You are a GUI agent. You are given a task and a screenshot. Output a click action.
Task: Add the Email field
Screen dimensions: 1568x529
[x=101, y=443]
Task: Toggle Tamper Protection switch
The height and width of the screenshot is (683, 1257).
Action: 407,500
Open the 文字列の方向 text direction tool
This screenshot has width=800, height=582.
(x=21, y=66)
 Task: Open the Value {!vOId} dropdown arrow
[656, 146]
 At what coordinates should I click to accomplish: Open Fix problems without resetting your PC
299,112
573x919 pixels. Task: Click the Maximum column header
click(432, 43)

++++

• Assigned task:
Print out the whole of the material above exactly as it stands.

• Exercise result:
You are a GUI agent. You are given a task and a screenshot. Output a click action.
Task: Add the Email field
Screen dimensions: 1568x529
[x=101, y=443]
Task: Toggle Tamper Protection switch
The height and width of the screenshot is (683, 1257).
Action: 407,500
Open the 文字列の方向 text direction tool
This screenshot has width=800, height=582.
(x=21, y=66)
 Task: Open the Value {!vOId} dropdown arrow
[656, 146]
 At what coordinates should I click to accomplish: Open Fix problems without resetting your PC
299,112
573x919 pixels. Task: Click the Maximum column header
click(432, 43)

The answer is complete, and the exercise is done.